Je voulais travailler avec quelqu’un qui connaisse et apprécie la musique que j’avais faite jusque-là et ce même s’ils n’avaient aucune expérience en termes de production. Je n’avais personne qui pouvait correspondre. Je ne connais pas beaucoup de musiciens et je n’ai pas vraiment de liens avec le milieu de la musique. J’ai cherché un producteur pendant neuf mois. Je me suis tourné vers les Français de Coming Soon, puis en lisant des interviews de groupes, je suis tombé sur Dan Bejar de Destroyer. Avec lui, on a commencé à faire une première mouture de l’album mais ça n’a pas fonctionné. J’ai poursuivi mes recherches, envoyé des mails à certains groupes qui sonnaient bien. Les mecs de Woods m’ont répondu, ils sont venus à Chicago et on a enregistré et mixé le disque en une vingtaine de jours.
Quelles différences fais-tu entre Purple Mountains et Silver Jews ?
Avec Purple Mountains, j’ai essayé d’écrire des standards. Je ne sais pas si vous avez cette expression en français, “standards” ? Ces chansons qui appartiennent à la culture populaire, qui peuvent parler à chacun d’entre nous et que n’importe qui peut chanter… Je voulais écrire ce type de morceaux. Les chansons des Silver Jews étaient remplies de conneries. Celles de Purple Mountains sont plus honnêtes.
C’est pour cette raison que tu te livres autant sur cet album ?
Complètement. Il fallait que j’utilise ma propre situation, mes expériences de vie récentes pour que chacun puisse s’approprier ces morceaux. Beaucoup de gens peuvent s’y retrouver. Je voulais que ces morceaux soient universels.
L’album est sans doute le plus personnel que tu n’aies jamais fait. On aurait donc pu s’attendre à ce que tu fasses référence à ton père, le lobbyiste républicain Richard Berman, sur certains titres mais tu as choisi de l’écarter totalement.
Margaritas In The Mall évoque tout ce monde que mon père a aidé à créer, un monde de consommation, tourné vers le confort du consommateur. Il a beaucoup contribué au déchaînement de l’économie de services, à promu toutes ces entreprises de nourriture, d’alcool et de cigarettes… J’ai donc décidé de ne pas écrire sur lui, de l’exclure du disque. Même si l’on s’échange des mails à de rares occasions, il vit en dehors de mon monde. Malheureusement, je suis à l’intérieur du sien. Nous sommes tous à l’intérieur du sien.
Les paroles de Purple Mountains sont assez tristes et désolantes. Pourtant, tu arrives à faire en sorte que la musique soit tout sauf déprimante.
C’est justement ce que j’aime avec ces morceaux.
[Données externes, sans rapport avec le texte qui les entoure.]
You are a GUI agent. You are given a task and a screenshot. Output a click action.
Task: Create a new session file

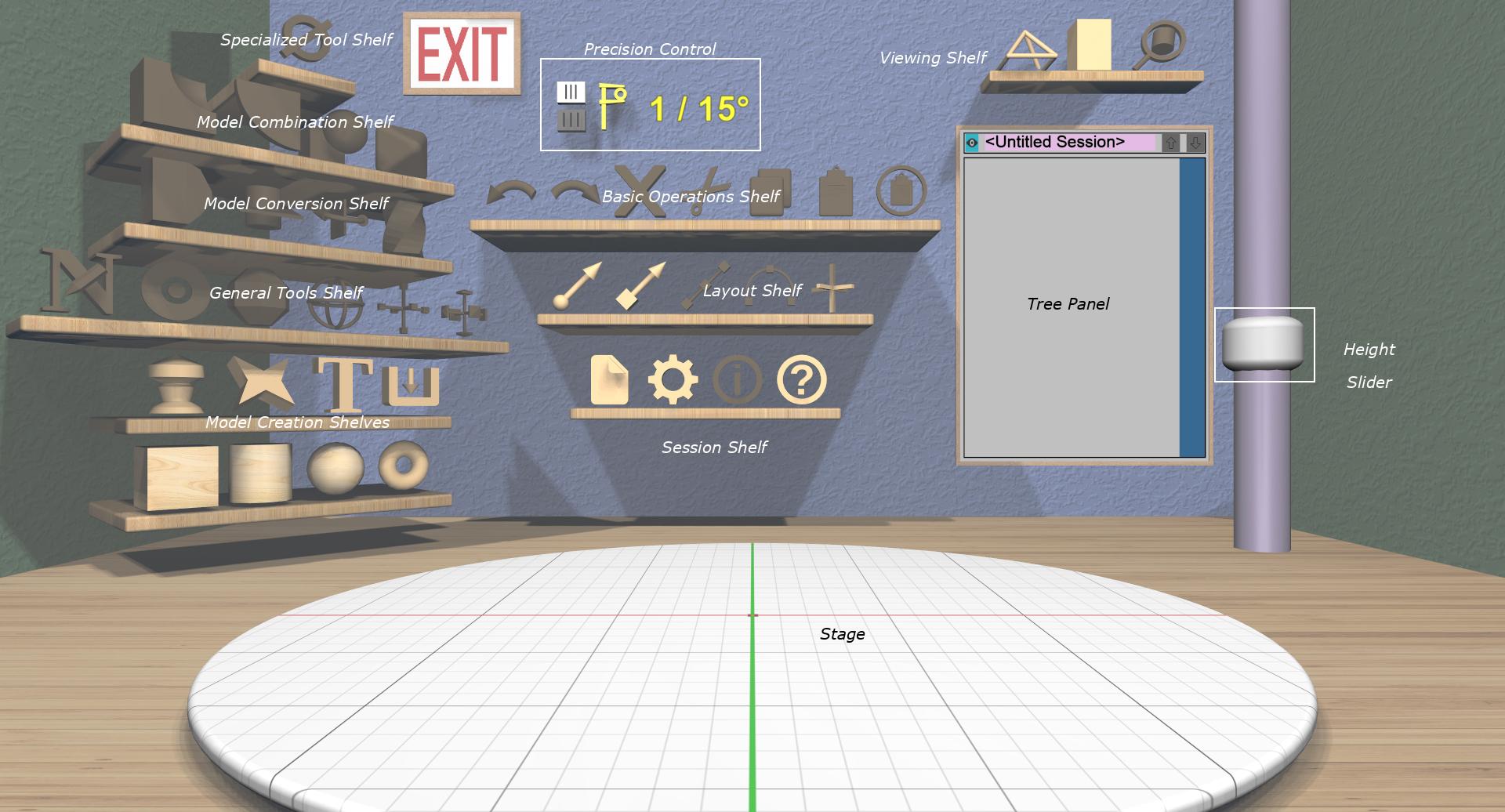tap(609, 380)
Il fallait que je sois le plus honnête possible. Les paroles peuvent donc être très déprimantes mais la musique reflète une certaine résilience. Ce n’est pas du Joy Division ou quelque chose comme ça (rires). Je ne voulais pas que la musique soit juste de la misère. Je ne voulais pas apporter de la misère dans la vie des gens. J’ai beau chanter All My Happiness Is Gone, la musique ne suit pas, elle prend le contre-pied pour aller de l’avant.
Sur le morceau ouverture That’s Just the Way That I Feel, tu lâches sans filtre “je suis la même épave que j’ai toujours été”. Après ces années d’absence, tu estimes que rien n’a changé ?
Exact, tout est vrai. De manière générale, les artistes de mon âge reviennent avec un album sur lequel ils racontent leur évolution, leurs nouvelles expériences de vie. Certains ont trouvé l’amour, fondé une famille, d’autres ont trouvé la foi, se tournent vers la religion ou autre. Ils grandissent. Pour moi, rien n’a changé. Je suis toujours la même épave. Je ne suis pas différent. Mes morceaux, eux, le sont.